_Your goal:_ With the pictures removed, write out the data below exactly.

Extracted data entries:
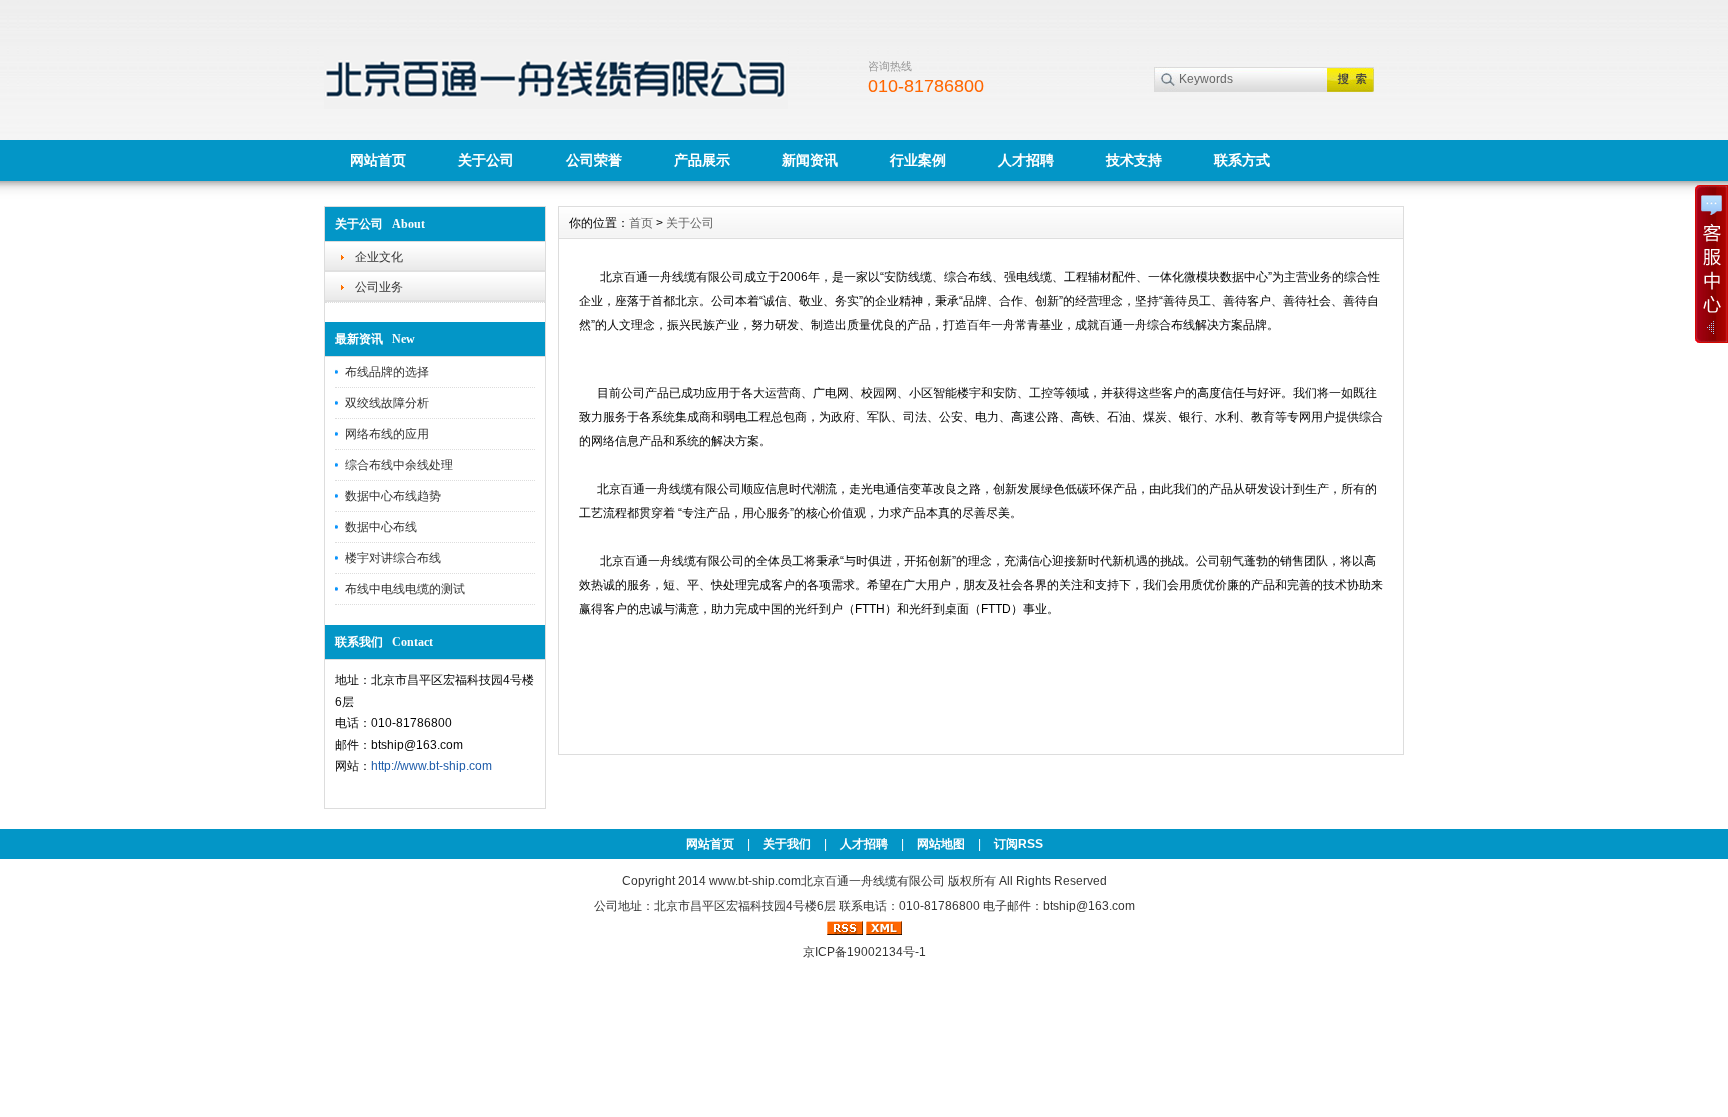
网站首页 (378, 160)
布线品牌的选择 (387, 372)
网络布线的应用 (387, 434)
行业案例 (918, 160)
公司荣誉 (594, 160)
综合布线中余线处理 (399, 465)
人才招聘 (1026, 160)
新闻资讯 (810, 160)
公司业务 (379, 287)
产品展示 (702, 160)
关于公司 (486, 160)
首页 (641, 223)
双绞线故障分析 (387, 403)
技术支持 (1134, 160)
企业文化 (379, 257)
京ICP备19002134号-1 (864, 952)
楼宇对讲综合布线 (393, 558)
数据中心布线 (381, 527)
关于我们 (787, 844)
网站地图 (941, 844)
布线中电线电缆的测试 (405, 589)
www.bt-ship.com (755, 881)
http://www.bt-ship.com (431, 766)
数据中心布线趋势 (393, 496)
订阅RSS (1018, 844)
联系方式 (1242, 160)
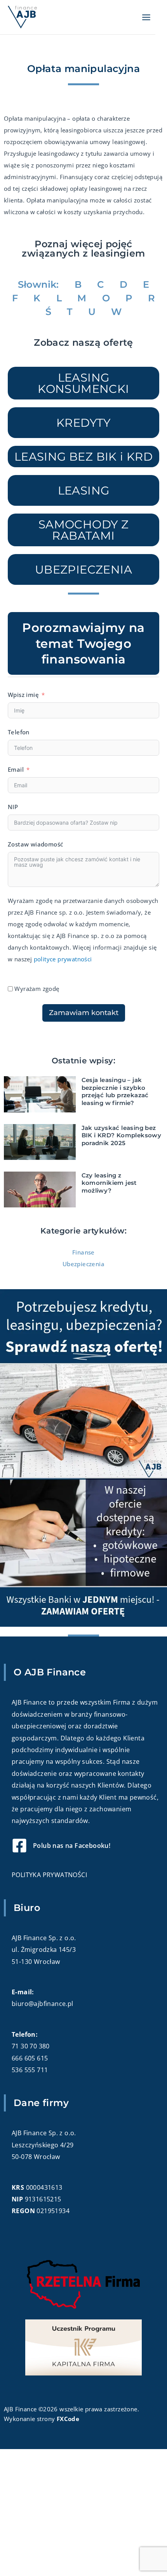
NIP (13, 807)
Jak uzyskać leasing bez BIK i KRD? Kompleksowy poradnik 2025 (122, 1135)
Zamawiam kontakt (83, 1012)
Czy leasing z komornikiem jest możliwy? (109, 1183)
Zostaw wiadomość (35, 844)
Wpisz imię (23, 695)
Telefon (19, 732)
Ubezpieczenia (83, 1264)
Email (16, 769)
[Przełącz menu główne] (146, 17)
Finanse (83, 1252)
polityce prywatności (63, 959)
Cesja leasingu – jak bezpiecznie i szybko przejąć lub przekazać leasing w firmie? (115, 1091)
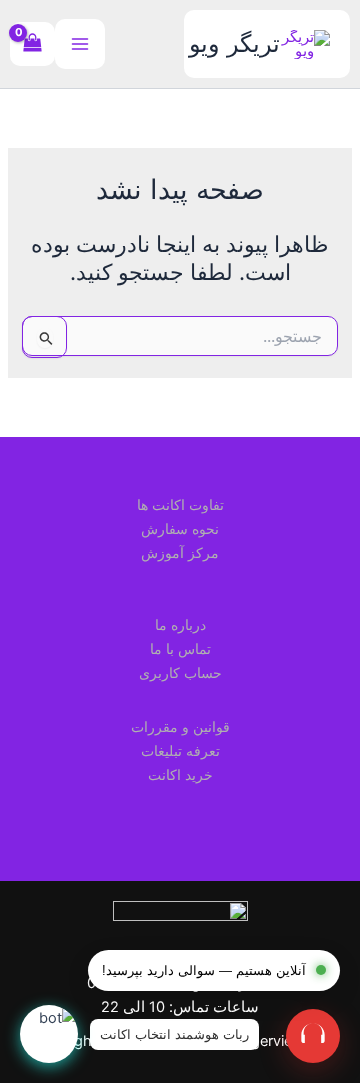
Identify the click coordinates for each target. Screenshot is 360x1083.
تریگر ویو (234, 43)
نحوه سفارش (180, 528)
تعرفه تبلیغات (180, 750)
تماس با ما (180, 648)
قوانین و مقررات (180, 726)
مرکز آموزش (180, 552)
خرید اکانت (180, 774)
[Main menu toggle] (80, 44)
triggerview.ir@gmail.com (180, 959)
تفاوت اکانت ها (180, 504)
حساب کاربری (180, 672)
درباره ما (180, 624)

_The completed task:_
网站首页 (378, 160)
布线品牌的选择 (387, 372)
网络布线的应用 (387, 434)
行业案例 (918, 160)
公司荣誉 (594, 160)
综合布线中余线处理 (399, 465)
人才招聘 (1026, 160)
新闻资讯 (810, 160)
公司业务 (379, 287)
产品展示 (702, 160)
关于公司 (486, 160)
首页 (641, 223)
双绞线故障分析 (387, 403)
技术支持 (1134, 160)
企业文化 (379, 257)
京ICP备19002134号-1 (864, 952)
楼宇对讲综合布线 (393, 558)
数据中心布线 (381, 527)
关于我们 (787, 844)
网站地图 (941, 844)
布线中电线电缆的测试 (405, 589)
www.bt-ship.com (755, 881)
http://www.bt-ship.com (431, 766)
数据中心布线趋势 (393, 496)
订阅RSS (1018, 844)
联系方式 (1242, 160)
NIP (13, 807)
Jak uzyskać leasing bez BIK i KRD? Kompleksowy poradnik 2025 (122, 1135)
Zamawiam kontakt (83, 1012)
Czy leasing z komornikiem jest możliwy? (109, 1183)
Zostaw wiadomość (35, 844)
Wpisz imię (23, 695)
Telefon (19, 732)
Ubezpieczenia (83, 1264)
Email (16, 769)
[Przełącz menu główne] (146, 17)
Finanse (83, 1252)
polityce prywatności (63, 959)
Cesja leasingu – jak bezpiecznie i szybko przejąć lub przekazać leasing w firmie? (115, 1091)
Identify the click coordinates for each target. Screenshot is 360x1083.
تریگر ویو (234, 43)
نحوه سفارش (180, 528)
تعرفه تبلیغات (180, 750)
تماس با ما (180, 648)
قوانین و مقررات (180, 726)
مرکز آموزش (180, 552)
خرید اکانت (180, 774)
[Main menu toggle] (80, 44)
triggerview.ir@gmail.com (180, 959)
تفاوت اکانت ها (180, 504)
حساب کاربری (180, 672)
درباره ما (180, 624)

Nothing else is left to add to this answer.